P S | January 31, 2011
Bill, we need to start to ask the Premier the right questions but we also have to start to try to reveal where is the waste.
How come there isn’t a website where we can look at the expenses of each department, the organization chart or each department, as well as these other operations like the Waterfront Development organization, the NSLC , etc. Is there some way you could help by starting to post more details from the government or by posting links to websites to help people see the waste, almost like a directory ,Department by department?. To reveal lists like you have in your text above ? We need a made in NS “tea party” . Take for example this whole “Bluenose” story. Did they ever weigh rebuilding from scratch? To hear Paris say he didn’t know that they were just going to waste all those timbers when he sells a product from the previous refit shows he doesn’t have two clues what is going on, but boy his bureaucrats are having a ball!! Have you not noticed we seldom hear or see from a Deputy Minister or an Executive Director of any department, yet there are hundreds of such positions earning well over $100,000 each.
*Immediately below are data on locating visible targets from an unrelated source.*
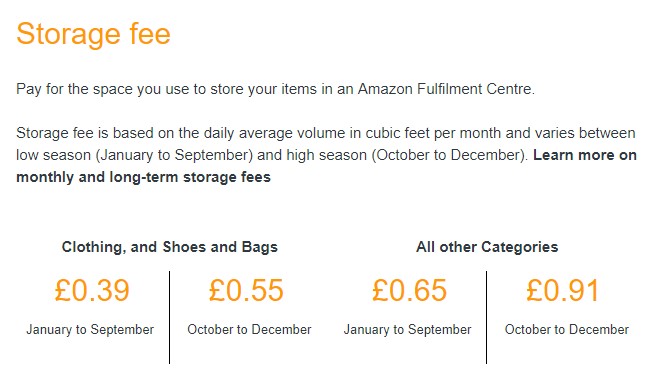Select the £0.91 price figure
Image resolution: width=661 pixels, height=386 pixels.
tap(563, 290)
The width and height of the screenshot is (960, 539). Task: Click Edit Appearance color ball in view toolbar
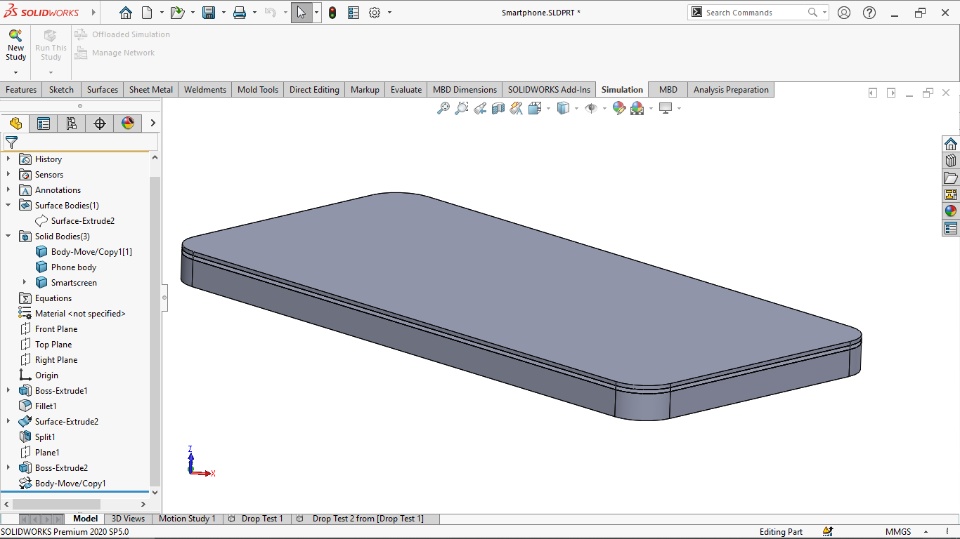click(x=619, y=108)
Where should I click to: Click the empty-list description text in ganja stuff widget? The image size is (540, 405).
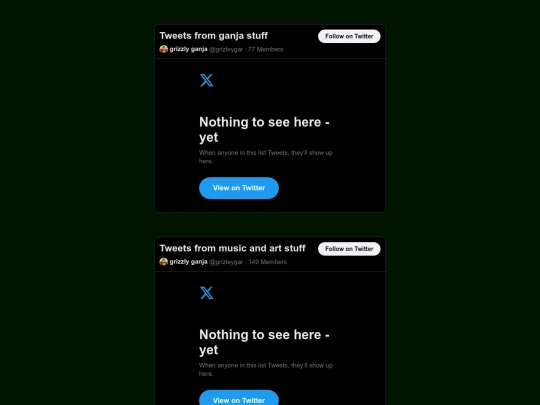(266, 157)
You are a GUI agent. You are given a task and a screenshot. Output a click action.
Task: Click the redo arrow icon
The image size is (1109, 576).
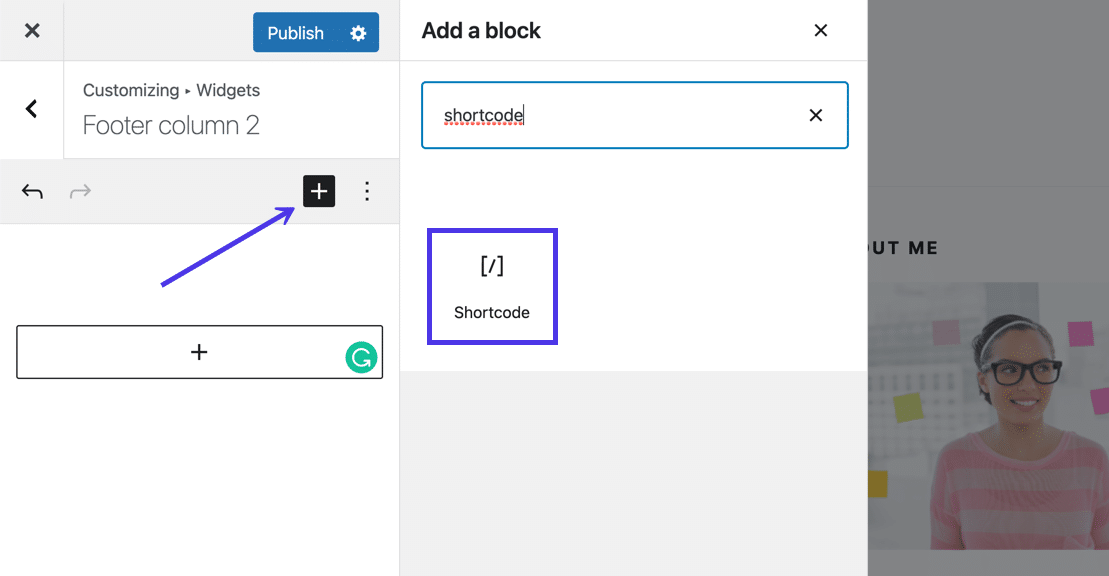click(79, 191)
How can we expose this kind of waste?
P S | December 11, 2010
Yes, excellent article Mr. Black. But I agree with the last poster. I think changing the culture here is about political leadership. As long as the Big Three continue to rotate as the dominant party, in my opinion, we won’t see any substantive change since they all support high taxes and big government. In fact, I would argue they are both incapable and unwilling to make the fundamental changes needed partly due to it not being in their ‘genetic code’ and partly due to their large stakes in the current status-quo. They cannot afford politically to do what needs doing. We need a real break from the past if Nova Scotia is to avoid a crisis, ie becoming a ‘failed’ province.